Collected data:
◇ ◇ ◇

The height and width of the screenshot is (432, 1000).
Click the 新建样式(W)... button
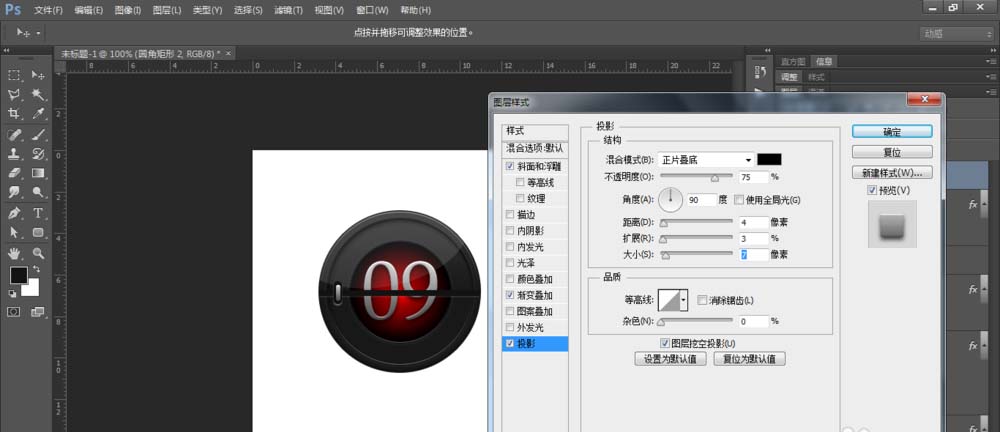892,173
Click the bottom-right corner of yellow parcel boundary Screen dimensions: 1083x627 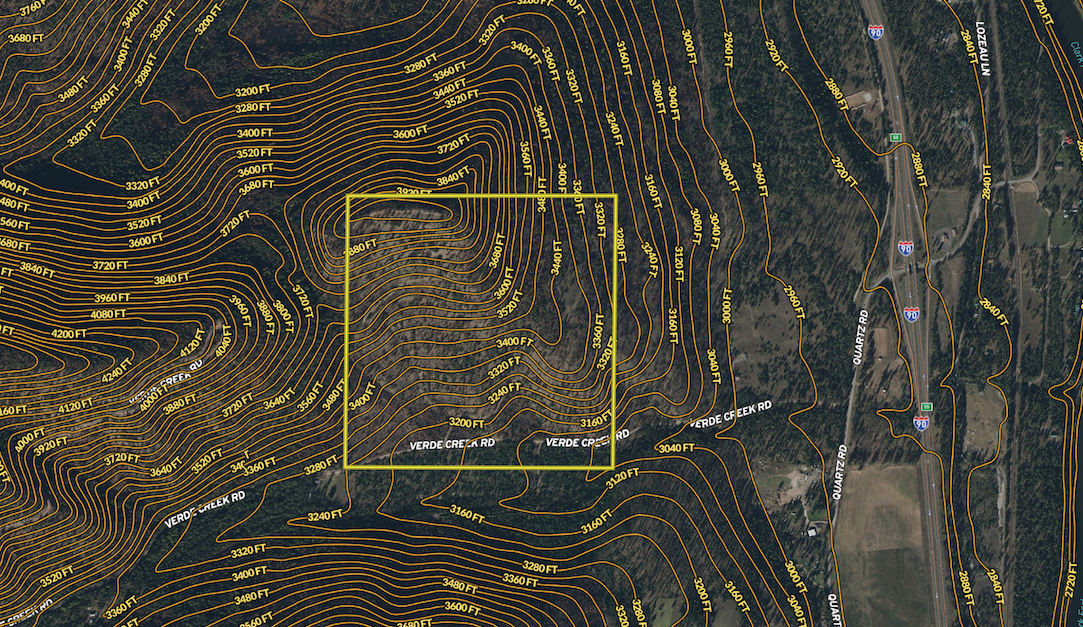click(x=614, y=467)
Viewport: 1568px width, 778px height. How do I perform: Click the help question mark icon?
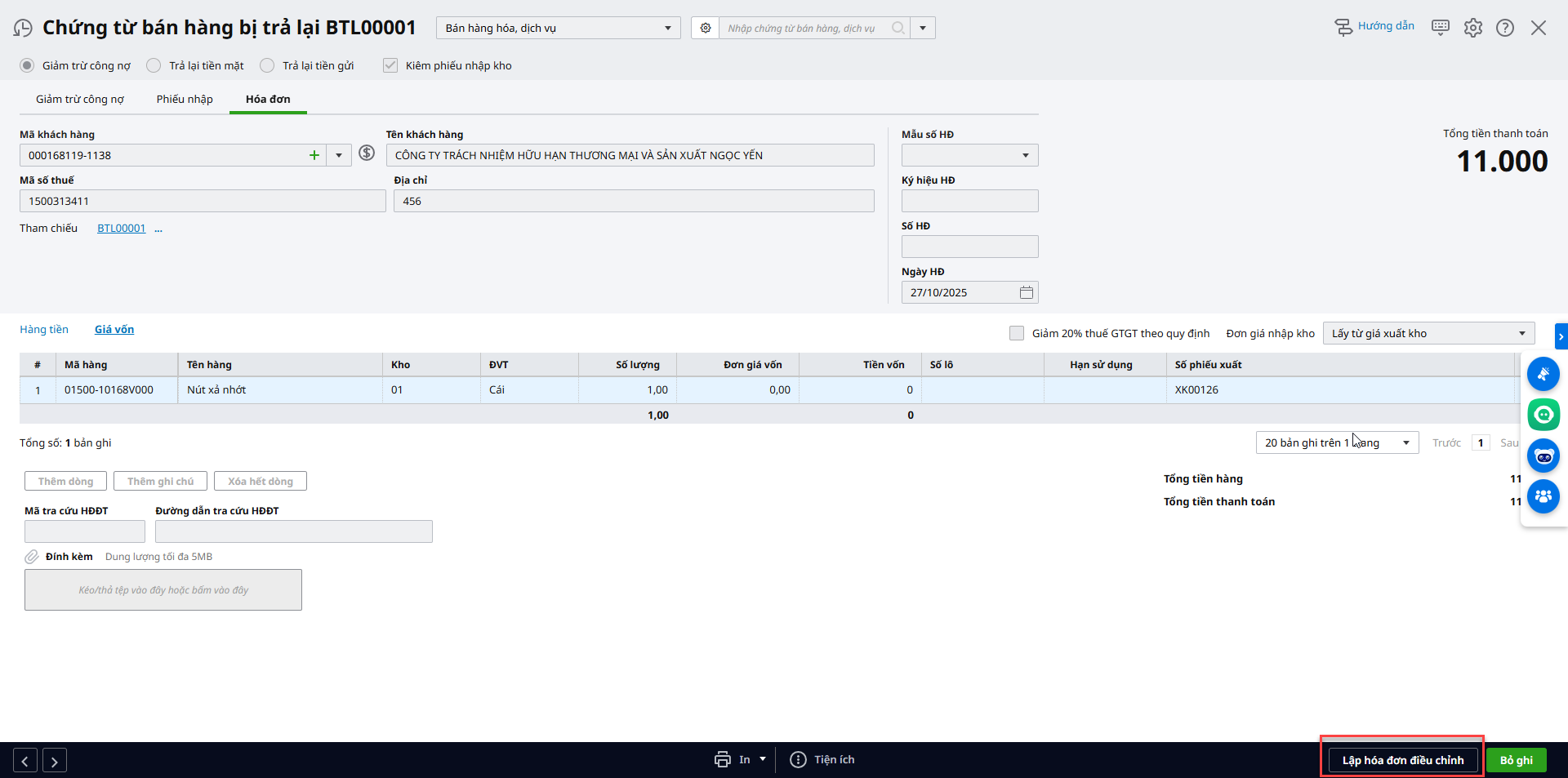point(1504,28)
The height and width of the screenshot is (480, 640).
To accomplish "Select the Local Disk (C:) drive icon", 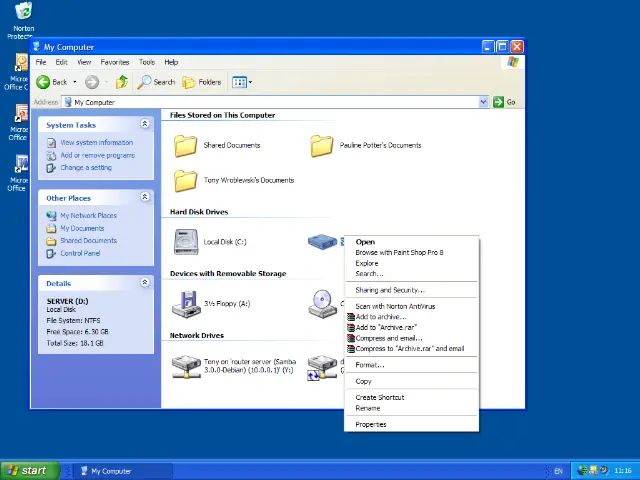I will tap(187, 242).
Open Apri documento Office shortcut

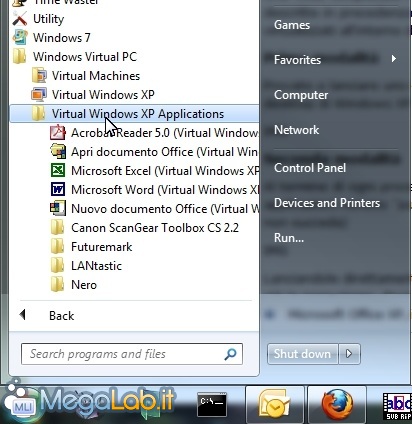(154, 152)
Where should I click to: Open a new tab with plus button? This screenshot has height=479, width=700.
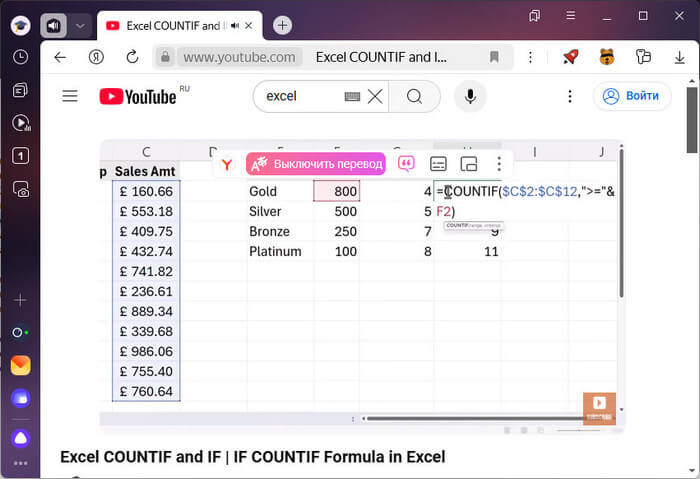click(283, 25)
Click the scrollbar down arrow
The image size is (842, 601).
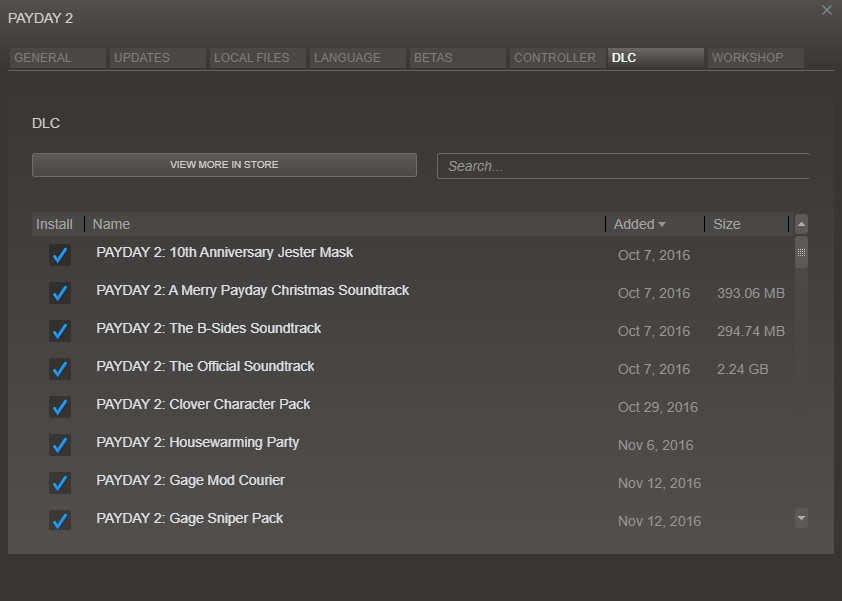tap(801, 519)
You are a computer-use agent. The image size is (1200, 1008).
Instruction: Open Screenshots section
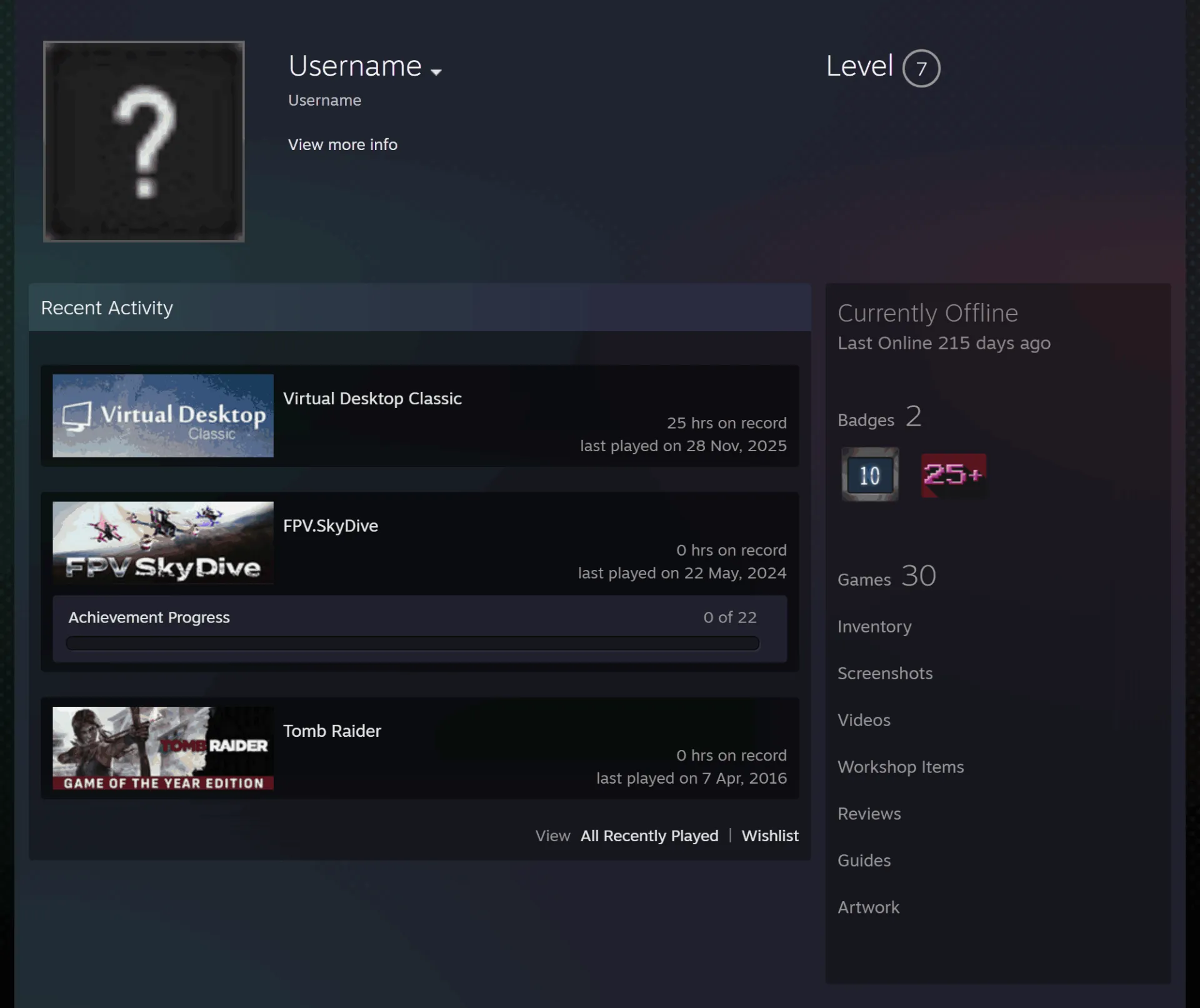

◇ ◇ ◇

No pictures should appear in the answer, which is to be the lines from the line with "You are a computer-use" through the end of the records above, restated exactly.

You are a computer-use agent. The image size is (1200, 1008).
Instruction: Open Screenshots section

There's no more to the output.